Exam 2 Flashcards
What is Appropriated Retained Earnings
A retained earnings account that is restricted for a specific use, usually to comply with contractual requirements, board of directors’ policy, or current necessity.
Capital maintenance approach
The most common alternative to the transaction approach in which a company determines income for the period based on the change in equity, after adjusting for capital contributions (e.g., investments by owners) or distributions (e.g., dividends).
What are Changes in accounting estimates
Adjustments or changes that companies must make because financial circumstances did not turn out as expected. Companies account for changes in accounting estimates in the period of change if they affect only that period, or in the period of change and future periods if the change affects both. They do not carry back such changes to prior years. Changes in accounting estimates are not considered errors.
What are Changes in accounting principle
Adjustments or changes that results when a company adopts a different accounting principle. A company recognizes a change in accounting principle by making a retrospective adjustment to the financial statements.
Comprehensive income
Income measure that includes all changes in equity during a period except those resulting from investments by owners and distributions to owners. Comprehensive income includes all revenues and gains, expenses and losses reported in net income, and all gains and losses that bypass net income but affect stockholders’ equity. These latter amounts arise from such items as unrealized gains or losses on certain investments and unrealized gains and losses on certain hedging transactions.
What is other comprehensive income.
Measure of the amounts of all gains and losses in a period that bypass the income statement but affect stockholders’ equity. These amounts arise from such items as unrealized gains or losses on certain investments and unrealized gains and losses on certain hedging transactions.
What are the two ways Discontinued Operation happen
Occurs for a company when two things happen: (1) a company eliminates the results of operations and cash flows of a component from its ongoing operations, and (2) there is no significant continuing involvement in that component after the disposal transaction. Companies report a discontinued operation (in a separate income statement category), indicating the gain or loss from disposal of a business. In addition, companies report separately from continuing operations the results of operations of a component that has been, or will be, disposed of.

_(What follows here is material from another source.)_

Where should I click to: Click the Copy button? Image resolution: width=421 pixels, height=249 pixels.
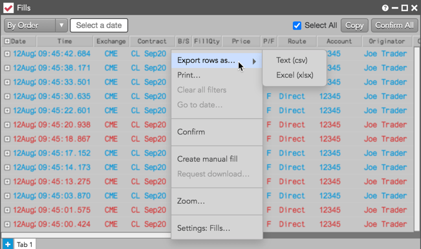click(x=354, y=25)
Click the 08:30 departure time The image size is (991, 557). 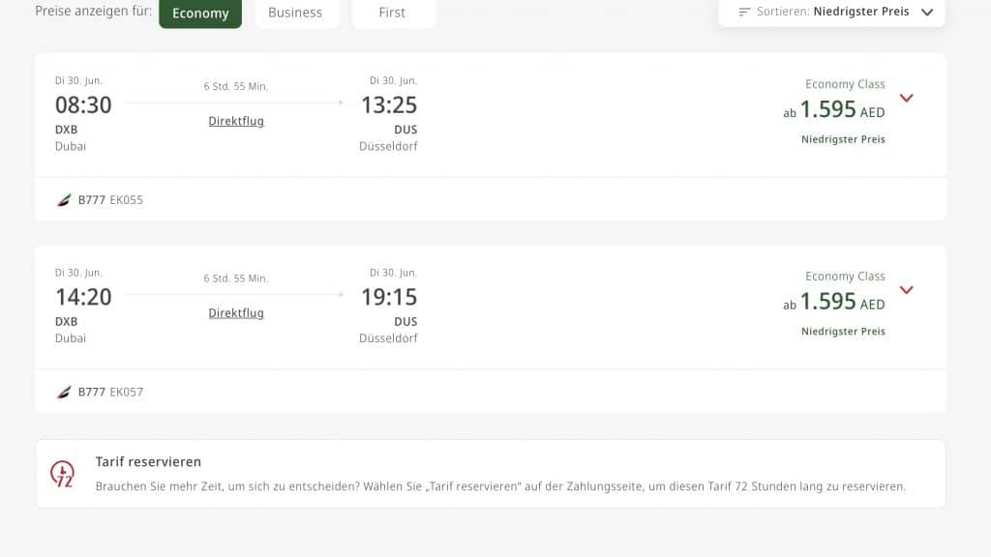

What is Earning Management
The planned timing of revenues, expenses, gains, and losses to smooth out bumps in earnings.
Accounting Policies
The specific principles, bases, conventions, rules, and practices applied by a company in preparing and presenting financial information.
Accounts receivable turnover
An activity ratio that measures the number of times, on average, a company collects receivables during a period. Computed by dividing net sales by average net accounts receivable outstanding during the year. Barring significant seasonal factors, average receivables outstanding can be computed from the beginning and ending balances of net trade receivables.
Accumulated other comprehensive income
The aggregate amount of the other comprehensive income items, such as unrealized gains and losses on certain investments.
Activity ratios
Measures of how effectively a company is using its assets. Common activity ratios are accounts receivables turnover, inventory turnover, and asset turnover.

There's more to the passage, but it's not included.